Sujet : Calling conventions (particularly 32-bit ARM)
De : david.brown (at) *nospam* hesbynett.no (David Brown)
Groupes : comp.archDate : 06. Jan 2025, 14:57:51
Autres entêtes
Organisation : A noiseless patient Spider
Message-ID : <vlgngv$1ks4a$1@dont-email.me>
User-Agent : Mozilla/5.0 (X11; Linux x86_64; rv:102.0) Gecko/20100101 Thunderbird/102.11.0
I'm trying to understand the reasoning behind some of the calling conventions used with 32-bit ARM. I work primarily with small embedded systems, so the efficiency of code on 32-bit Cortex-M devices is very important to me - good calling conventions make a big difference.
No doubt most people here know this already, but in summary these devices are a 32-bit load/store RISC architecture with 16 registers. R0-R3 and R12 are scratch/volatile registers, R4-R11 are preserved registers, R13 is the stack pointer, R14 is the link register and R15 is the program counter. For most Cortex-M cores, there is no super-scaling, out-of-order execution, speculative execution, etc., but instructions are pipelined.

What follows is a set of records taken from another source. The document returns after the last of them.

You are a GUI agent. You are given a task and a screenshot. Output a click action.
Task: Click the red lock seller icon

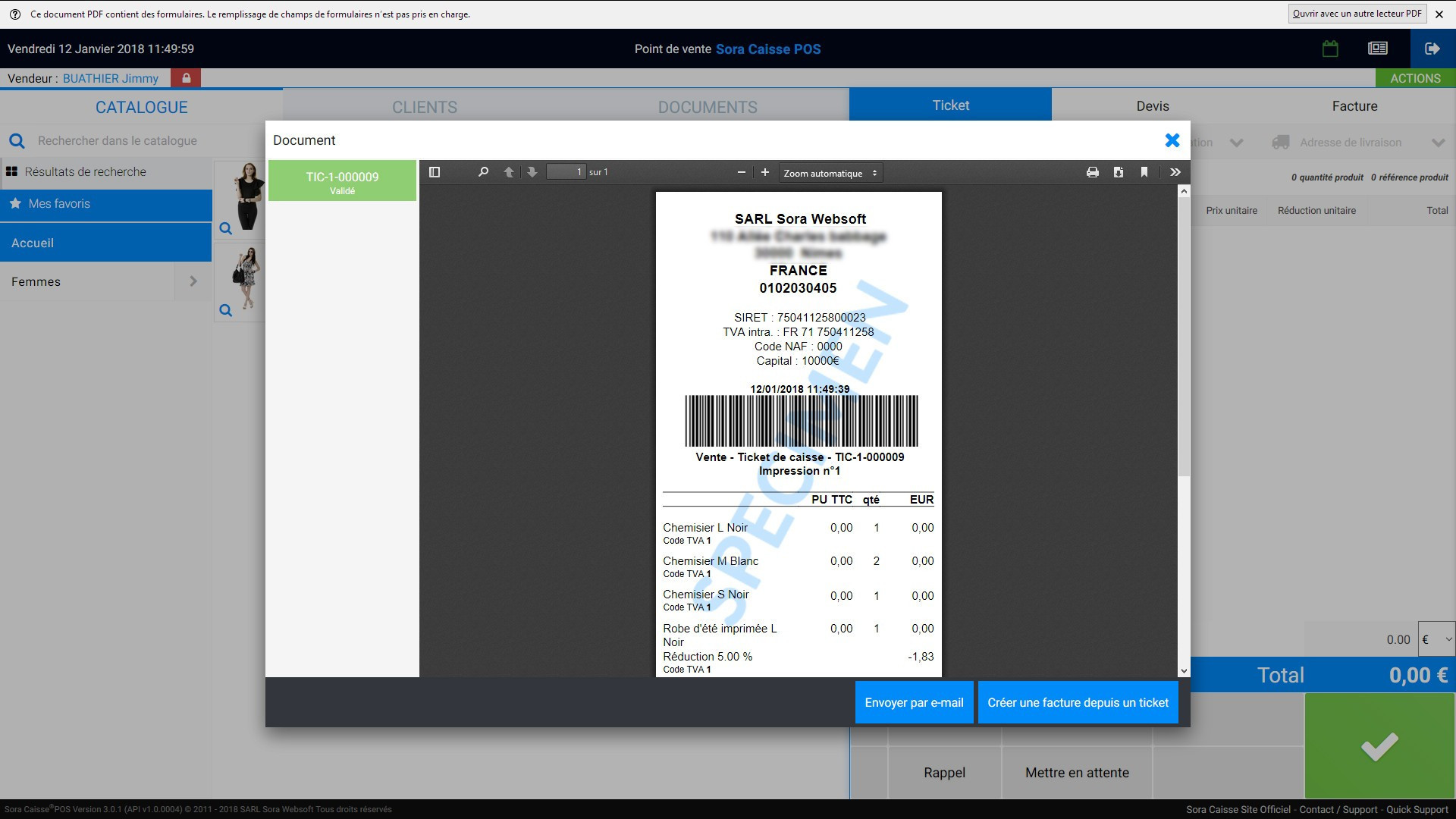186,78
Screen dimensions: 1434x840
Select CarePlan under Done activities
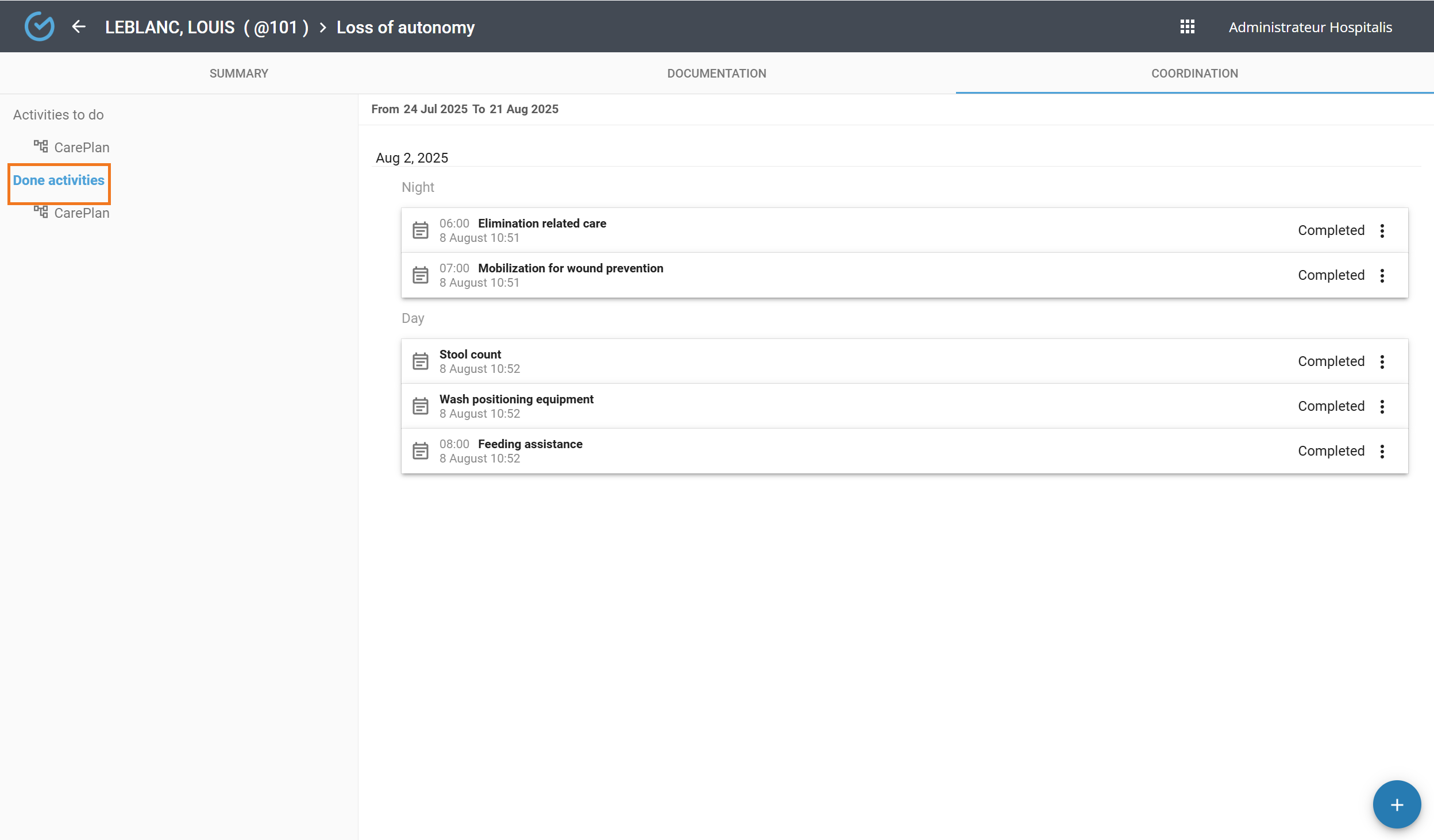(x=81, y=213)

The big problem I see is the registers used for returning values from functions. R0-R3 can all be used for passing arguments to functions, as 32-bit (or smaller) values, pointers, in pairs as 64-bit values, and as parts of structs.
But the ABI only allows returning a single 32-bit value in R0, or a scalar 64-bit value in R0:R1. If a function returns a non-scalar that is larger than 32-bit, the caller has to allocate space on the stack for the return type and pass a pointer to that space in R0.
To my mind, this is massively inefficient, especially when using structs that are made up of two 32-bit parts.
Is there any good reason why the ABI is designed with such limited register usage for returns? Newer ABIs like RISC-V 32-bit and x86_64 can at least use two registers for return values. Modern compilers are quite happy breaking structs into parts in individual registers - it's a /long/ time since they insisted that structs occupied a contiguous block of memory. Can anyone give me an explanation why return types can't simply use all the same registers that are available for argument passing?
I also think code would be a bit more efficient if there more registers available for parameter passing and as scratch registers - perhaps 6 would make more sense.
In more modern C++ programming, it's very practical to use types like std::optional<>, std::variant<>, std::expected<> and std::tuple<> as a way of dealing safely with status and multiple return values rather than using C-style error codes or passing manual pointers to return value slots. But the limited return registers adds significant overhead to small functions.
Are there good technical reasons for the conventions on 32-bit ARM? Or is this all just historical from the days when everything was an "int" and that's all anyone ever returned from functions?
Thanks for any pointers or explanations here.